Mes beaux-enfants,
Je suis l’heureuse élue qui vous sert de belle-mère. Je suis votre troisième parent. Je suis partie intégrante de notre famille recomposée. Je suis aussi et surtout la blonde de votre père, celle qui a choisi de sauter à pieds joints dans une vie familiale qui m’était jusque-là inconnue. Mais soyons bien honnêtes : je savais qu’en acceptant toute cette dynamique, je m’embarquais pour un mandat à temps partiel, à moins de circonstances exceptionnelles.
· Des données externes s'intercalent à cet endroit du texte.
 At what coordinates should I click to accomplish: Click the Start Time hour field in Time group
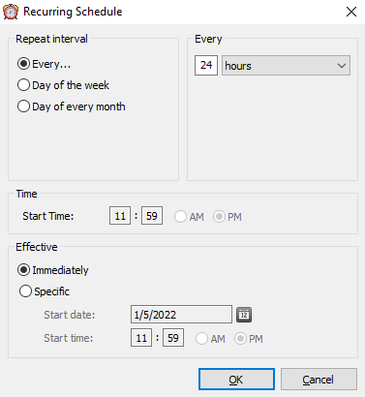click(120, 216)
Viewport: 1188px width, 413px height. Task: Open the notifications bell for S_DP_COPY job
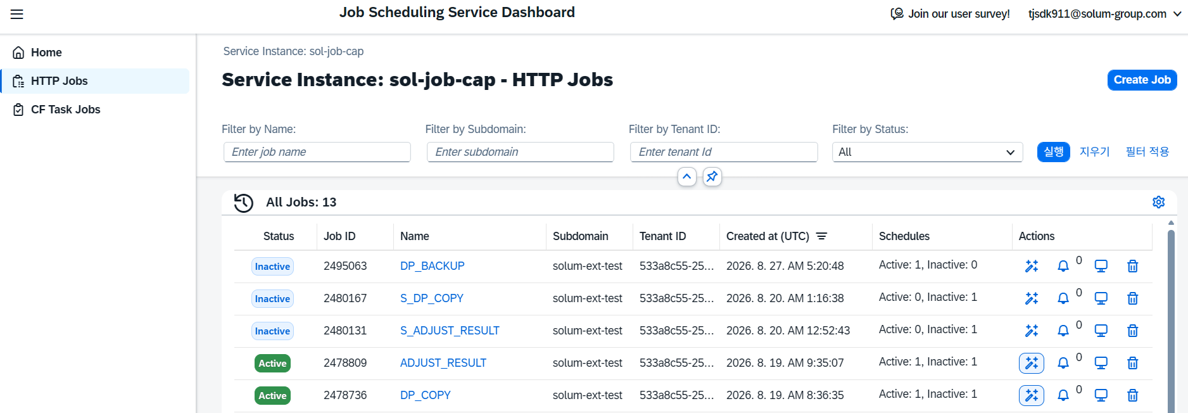click(1063, 298)
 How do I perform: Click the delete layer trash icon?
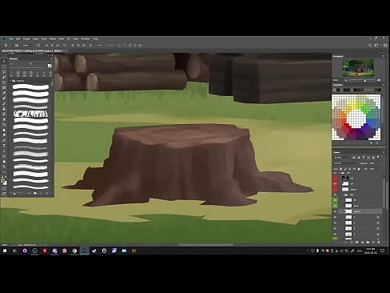click(x=379, y=242)
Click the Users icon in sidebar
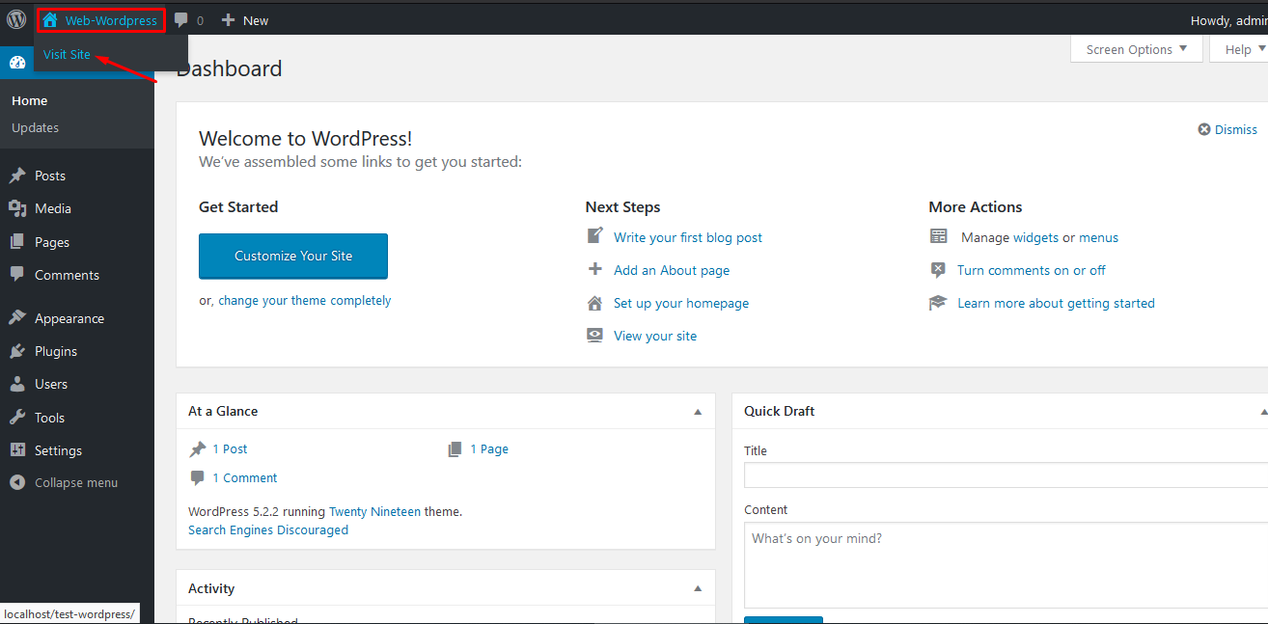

La vérité, les filles, c’est que c’est bien de vous voir arriver le vendredi après une semaine d’absence. On s’ennuie toujours un peu plus quand on n’a pas vu quelqu’un durant une certaine période de temps. C’est ce qui fait que j’apprécie votre arrivée un vendredi sur deux. Vous me racontez vos péripéties, ce qui se passe dans vos petites vies de fillettes du primaire, vos joies et vos peines. Vous me racontez ce que vous avez fait de beau chez votre mère, ce que vous avez mangé, comment ça s’est passé. Chacune votre tour, vous me dites ce que l’autre a fait de mal parce que vous êtes des sœurs et que c’est aussi ce que ça fait des sœurs, parler des moins bons coups de l’autre histoire de briller un peu plus.
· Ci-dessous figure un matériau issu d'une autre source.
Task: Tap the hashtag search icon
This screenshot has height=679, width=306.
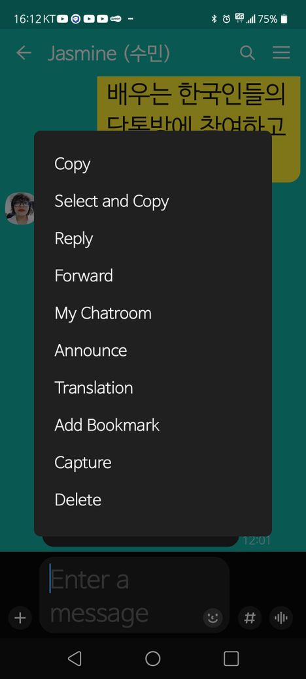Action: 250,618
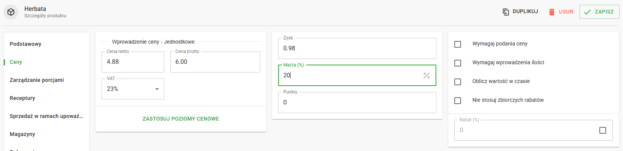Click the duplicate icon beside DUPLIKUJ
This screenshot has width=623, height=151.
pos(506,12)
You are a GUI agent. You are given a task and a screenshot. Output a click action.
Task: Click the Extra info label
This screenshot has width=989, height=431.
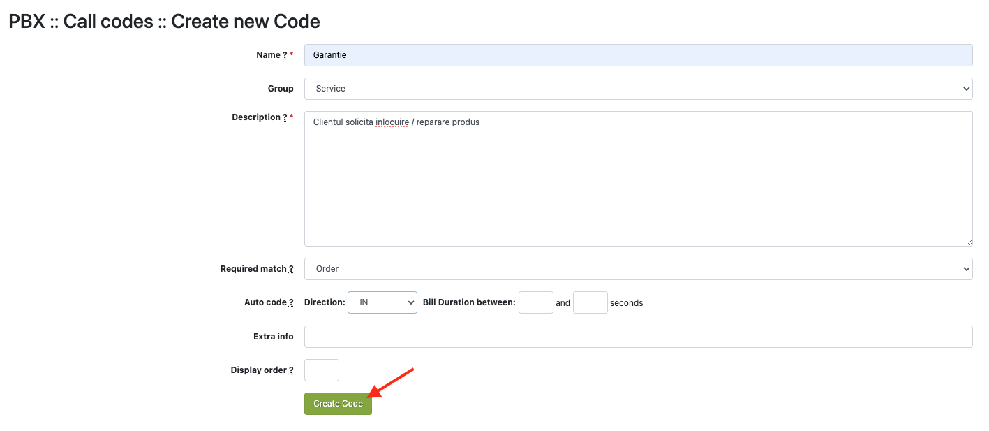point(273,337)
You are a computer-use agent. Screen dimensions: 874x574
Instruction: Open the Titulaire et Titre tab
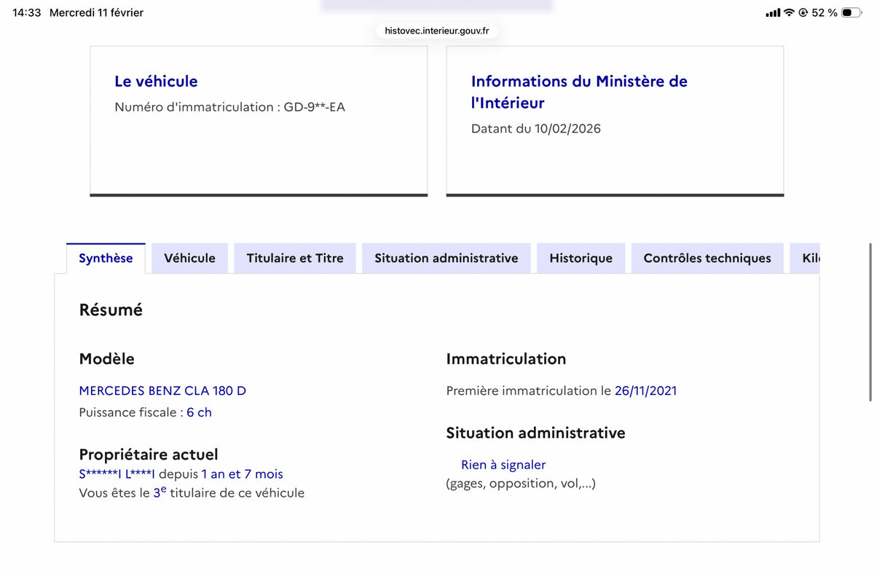tap(295, 258)
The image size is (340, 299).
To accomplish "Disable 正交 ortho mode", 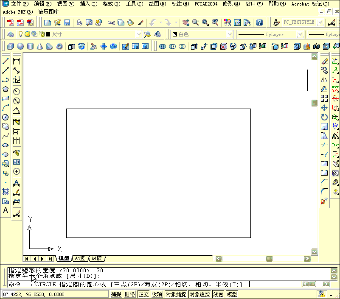I will tap(143, 294).
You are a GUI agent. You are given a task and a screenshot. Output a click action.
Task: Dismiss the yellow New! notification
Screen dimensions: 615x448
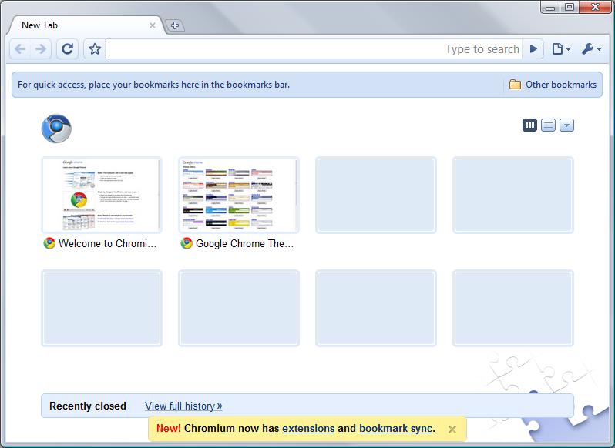452,430
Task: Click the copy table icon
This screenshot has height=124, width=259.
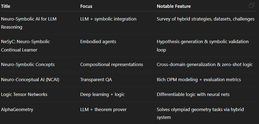Action: click(x=251, y=5)
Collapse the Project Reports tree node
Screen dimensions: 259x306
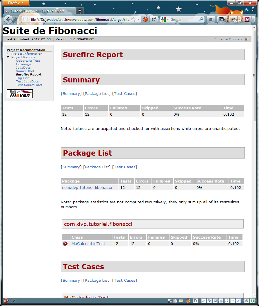tap(8, 57)
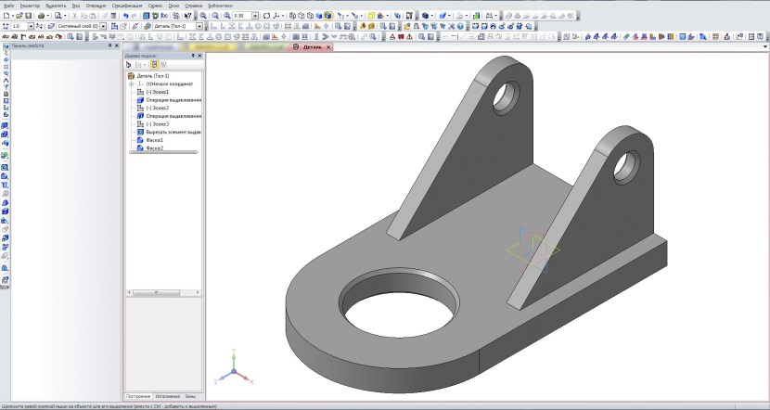Pin the Панель свойств panel

(x=110, y=45)
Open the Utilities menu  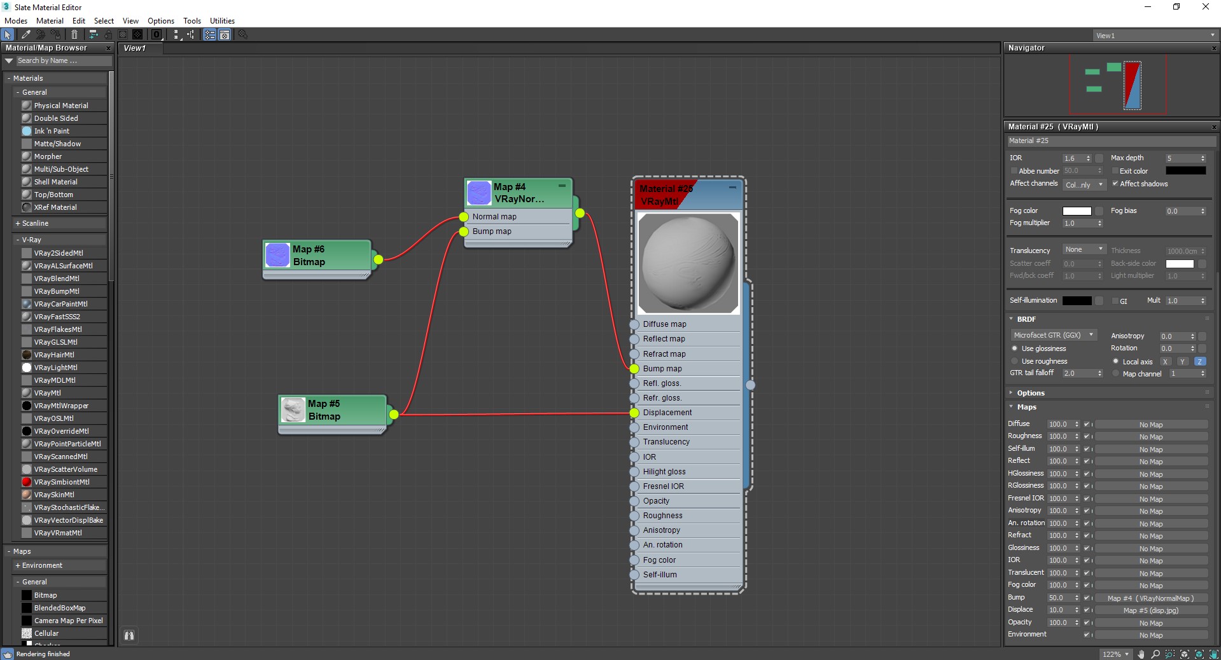tap(222, 21)
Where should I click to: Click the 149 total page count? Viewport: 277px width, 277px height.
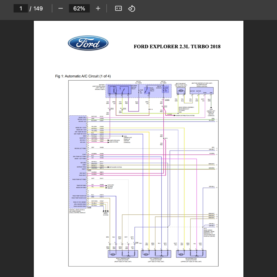(x=38, y=8)
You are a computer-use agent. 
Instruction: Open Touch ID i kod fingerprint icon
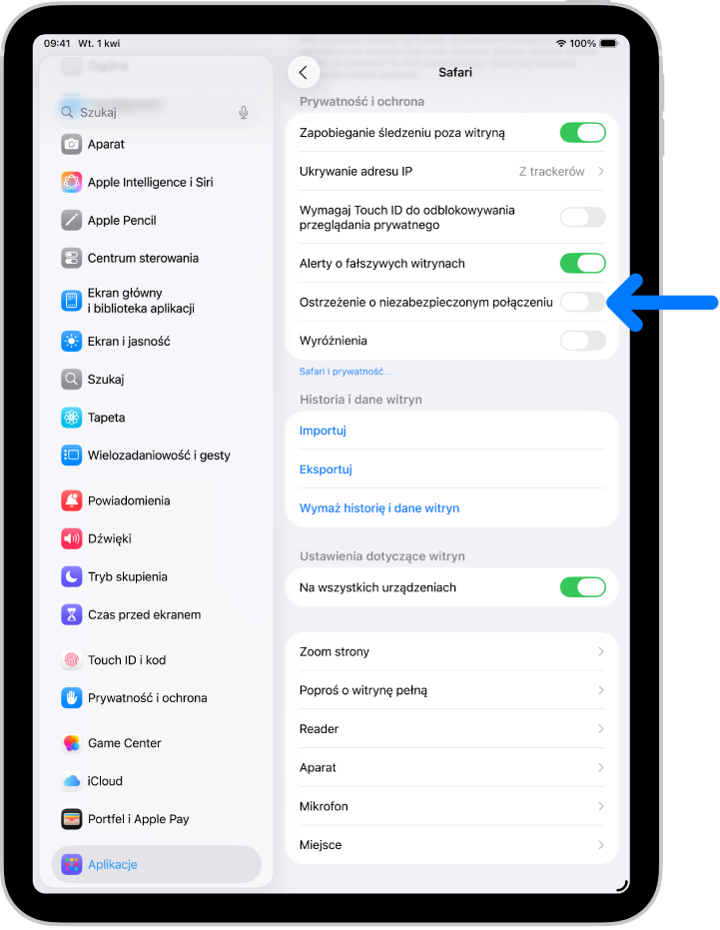tap(72, 659)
Rapidement, votre père et moi reprenons votre beat effréné qu’on avait eu le temps d’oublier un peu. On doit souvent vous ramener à l’ordre pour vous rappeler les consignes et les tâches qu’on attend de vous, tâches que vous semblez toujours oublier. Vos demandes incessantes se multiplient. Puis vos rires qui laissent présager que ça se terminera mal si vous continuez de vous énerver. Parfois on intervient, d’autres fois on préfère ignorer les signaux de la tornade qui se prépare en buvant un verre de vin. Souvent, vous vous tapez sur les nerfs. L’une touche l’autre avec son gros orteil dans le bain, ce qui déclenche une horde de cris stridents et de demandes d’intervention perpétuelles auxquelles il arrive qu’on réponde quand on est vraiment irrités. Quand ça arrive, j’avoue que je me rappelle de la semaine où vous étiez chez votre mère. Je repense à nos moments de complicité où nous n’avons qu’à penser à nos besoins, nos envies du moment, nos activités, votre père et moi. Je pense à toutes ces opportunités que nous avons de nous mettre nous deux en priorité et je l’avoue sans m’en cacher, il m’arrive d’avoir hâte de retrouver votre père juste pour moi.
L’heure des repas représente un défi de taille chez nous. Parfois, je fais le bonheur de tout le monde avec un bon classique de mon très court répertoire que notre famille apprécie à l’unanimité et vous me faites des éloges et en redemandez! Plus souvent qu’autrement, impossible de vous plaire à toutes les deux à table. Quand j’essaye d’y intégrer des nouveautés, je finis par bouillonner intérieurement lorsque je croise la moue de dégoût qui vous traverse le visage, moue qui me sert de feed-back culinaire. Quand ça arrive, j’avoue que je me rappelle de la semaine où vous étiez chez votre mère. La planification des repas est si simple quand vous n’y êtes pas! Deux adultes qui mangent de tout, ça règle vite la question des soupers. On en profite parfois pour aller manger au restaurant tous les deux. On prend le temps de jaser, de se retrouver, de savourer le moment. Quand je vous vois grimacer, je l’avoue sans m’en cacher, il m’arrive d’avoir hâte de retrouver votre père juste pour moi.
Je vous aime autant qu’il m’est possible de vous aimer. La preuve : je suis très impliquée dans vos vies, je me creuse la tête pour organiser des activités qui sauront vous plaire, des surprises qui sauront vous faire sourire, des bricolages qui sauront vous amuser et parfois, oui parfois, des repas qui sauront vous satisfaire! J’aime quand vous me racontez vos histoires, ce que vous faites à l’école, vos préoccupations, vos rêves et vos craintes. J’aime quand on joue à des jeux de société en famille et que vous voulez désespérément gagner. J’aime quand vous vous mettez en pyjama et qu’on écoute un film tous les quatre sur le divan. J’aime que vous vous confiiez parfois à moi et que vous me demandiez conseil. J’aime quand vous voulez passer du temps seule à seule avec moi.
Mais parfois, oui parfois, j’aime aussi vous voir sur le seuil de la porte le vendredi matin, sachant très bien qu’après le travail, je passerai du temps de qualité avec mon chum. Parce que bien avant d’être une belle-mère, un troisième parent, une partie intégrante de votre famille recomposée, je suis la blonde de votre père.